* Work to be completed
Everything from the line containing "Viewport: 1536px width, 689px height." through the final line of the records must be transcribed verbatim; nothing else belongs in the result.
** Opening Data for review block **
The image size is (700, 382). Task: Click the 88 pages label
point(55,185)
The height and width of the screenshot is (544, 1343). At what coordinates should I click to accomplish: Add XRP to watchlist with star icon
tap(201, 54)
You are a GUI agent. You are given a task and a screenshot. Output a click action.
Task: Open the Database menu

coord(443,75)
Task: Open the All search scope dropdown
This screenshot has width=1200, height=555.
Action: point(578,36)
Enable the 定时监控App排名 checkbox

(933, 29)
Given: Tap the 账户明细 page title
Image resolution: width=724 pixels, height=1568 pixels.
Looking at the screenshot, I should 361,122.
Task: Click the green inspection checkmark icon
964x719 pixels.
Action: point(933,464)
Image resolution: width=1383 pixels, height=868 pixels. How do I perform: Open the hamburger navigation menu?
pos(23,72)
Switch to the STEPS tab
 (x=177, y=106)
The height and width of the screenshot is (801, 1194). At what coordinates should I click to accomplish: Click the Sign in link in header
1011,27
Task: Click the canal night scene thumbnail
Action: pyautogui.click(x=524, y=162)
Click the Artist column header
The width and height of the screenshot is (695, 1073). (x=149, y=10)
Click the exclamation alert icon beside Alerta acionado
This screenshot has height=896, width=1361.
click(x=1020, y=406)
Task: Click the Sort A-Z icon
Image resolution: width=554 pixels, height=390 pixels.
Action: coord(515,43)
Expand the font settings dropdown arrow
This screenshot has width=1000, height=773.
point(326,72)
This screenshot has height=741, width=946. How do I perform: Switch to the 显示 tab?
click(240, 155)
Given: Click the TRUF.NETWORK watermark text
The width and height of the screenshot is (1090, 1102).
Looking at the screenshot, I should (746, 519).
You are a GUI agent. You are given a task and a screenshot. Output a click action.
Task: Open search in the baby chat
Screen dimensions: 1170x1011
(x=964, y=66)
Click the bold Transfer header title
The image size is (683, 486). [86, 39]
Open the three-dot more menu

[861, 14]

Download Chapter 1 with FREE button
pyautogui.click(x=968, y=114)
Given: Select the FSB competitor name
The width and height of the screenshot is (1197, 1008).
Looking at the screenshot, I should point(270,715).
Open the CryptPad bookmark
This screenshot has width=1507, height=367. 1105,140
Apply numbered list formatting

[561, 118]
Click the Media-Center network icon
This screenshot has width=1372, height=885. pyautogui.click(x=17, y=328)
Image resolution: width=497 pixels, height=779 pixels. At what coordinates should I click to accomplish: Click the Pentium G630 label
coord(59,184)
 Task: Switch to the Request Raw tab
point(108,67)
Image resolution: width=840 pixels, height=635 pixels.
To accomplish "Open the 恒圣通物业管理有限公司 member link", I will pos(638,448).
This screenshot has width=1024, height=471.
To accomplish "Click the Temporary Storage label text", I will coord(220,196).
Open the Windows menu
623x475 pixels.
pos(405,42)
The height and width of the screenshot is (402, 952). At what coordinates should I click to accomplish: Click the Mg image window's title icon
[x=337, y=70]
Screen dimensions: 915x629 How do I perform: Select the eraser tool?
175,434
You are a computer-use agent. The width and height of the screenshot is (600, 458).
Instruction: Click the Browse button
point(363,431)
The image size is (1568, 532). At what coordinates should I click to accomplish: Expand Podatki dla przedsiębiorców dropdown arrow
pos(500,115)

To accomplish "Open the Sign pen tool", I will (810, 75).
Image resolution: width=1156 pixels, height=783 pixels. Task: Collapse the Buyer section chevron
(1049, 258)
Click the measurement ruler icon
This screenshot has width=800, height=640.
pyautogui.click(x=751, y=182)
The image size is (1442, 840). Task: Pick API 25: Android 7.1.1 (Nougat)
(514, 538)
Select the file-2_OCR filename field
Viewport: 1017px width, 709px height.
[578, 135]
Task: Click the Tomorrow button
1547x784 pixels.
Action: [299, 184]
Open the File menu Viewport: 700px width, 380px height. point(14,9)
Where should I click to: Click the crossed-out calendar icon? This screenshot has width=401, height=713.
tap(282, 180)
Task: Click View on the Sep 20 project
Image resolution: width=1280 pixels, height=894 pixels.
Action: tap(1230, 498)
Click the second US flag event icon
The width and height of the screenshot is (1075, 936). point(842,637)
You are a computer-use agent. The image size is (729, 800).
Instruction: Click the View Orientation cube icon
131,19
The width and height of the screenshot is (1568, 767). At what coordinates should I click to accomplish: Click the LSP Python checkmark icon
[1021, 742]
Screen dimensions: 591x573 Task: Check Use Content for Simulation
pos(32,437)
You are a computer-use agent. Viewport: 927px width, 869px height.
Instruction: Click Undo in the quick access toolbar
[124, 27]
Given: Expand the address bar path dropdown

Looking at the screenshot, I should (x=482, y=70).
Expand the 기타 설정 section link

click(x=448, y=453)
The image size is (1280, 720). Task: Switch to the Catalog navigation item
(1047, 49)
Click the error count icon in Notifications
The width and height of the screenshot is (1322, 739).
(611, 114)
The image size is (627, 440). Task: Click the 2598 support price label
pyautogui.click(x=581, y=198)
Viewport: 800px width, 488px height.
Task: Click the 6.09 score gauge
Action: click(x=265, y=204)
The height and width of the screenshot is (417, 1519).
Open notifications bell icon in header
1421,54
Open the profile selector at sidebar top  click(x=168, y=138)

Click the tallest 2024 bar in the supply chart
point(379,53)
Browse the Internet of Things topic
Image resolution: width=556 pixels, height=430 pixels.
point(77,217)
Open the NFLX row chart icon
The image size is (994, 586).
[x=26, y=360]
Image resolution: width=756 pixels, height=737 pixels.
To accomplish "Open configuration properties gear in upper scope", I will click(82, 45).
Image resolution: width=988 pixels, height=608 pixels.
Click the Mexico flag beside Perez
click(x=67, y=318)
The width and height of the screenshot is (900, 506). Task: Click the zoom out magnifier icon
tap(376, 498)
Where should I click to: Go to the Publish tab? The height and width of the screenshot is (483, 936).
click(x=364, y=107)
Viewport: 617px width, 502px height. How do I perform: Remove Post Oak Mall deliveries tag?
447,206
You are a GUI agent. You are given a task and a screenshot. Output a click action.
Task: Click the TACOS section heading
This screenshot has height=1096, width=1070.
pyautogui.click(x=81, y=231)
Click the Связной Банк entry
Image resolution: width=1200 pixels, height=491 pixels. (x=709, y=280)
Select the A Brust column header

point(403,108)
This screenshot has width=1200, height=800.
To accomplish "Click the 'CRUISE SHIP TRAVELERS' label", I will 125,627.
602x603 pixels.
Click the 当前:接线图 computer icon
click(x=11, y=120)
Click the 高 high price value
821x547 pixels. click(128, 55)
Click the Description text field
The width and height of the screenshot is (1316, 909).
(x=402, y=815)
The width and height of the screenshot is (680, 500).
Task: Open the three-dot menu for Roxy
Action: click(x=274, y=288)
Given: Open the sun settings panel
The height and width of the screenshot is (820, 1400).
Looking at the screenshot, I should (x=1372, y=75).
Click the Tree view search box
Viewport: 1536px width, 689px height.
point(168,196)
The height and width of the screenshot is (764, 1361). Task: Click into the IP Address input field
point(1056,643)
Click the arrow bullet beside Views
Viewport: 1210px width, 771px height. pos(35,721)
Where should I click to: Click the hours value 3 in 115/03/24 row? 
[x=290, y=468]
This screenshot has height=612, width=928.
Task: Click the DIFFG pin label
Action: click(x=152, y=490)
** Closing Data for review block **
* Output for this exercise
Viewport: 1536px width, 689px height.
point(168,196)
The height and width of the screenshot is (764, 1361). Task: Click into the IP Address input field
point(1056,643)
Click the arrow bullet beside Views
Viewport: 1210px width, 771px height. pos(35,721)
Where should I click to: Click the hours value 3 in 115/03/24 row? 
[x=290, y=468]
This screenshot has height=612, width=928.
Task: Click the DIFFG pin label
Action: click(x=152, y=490)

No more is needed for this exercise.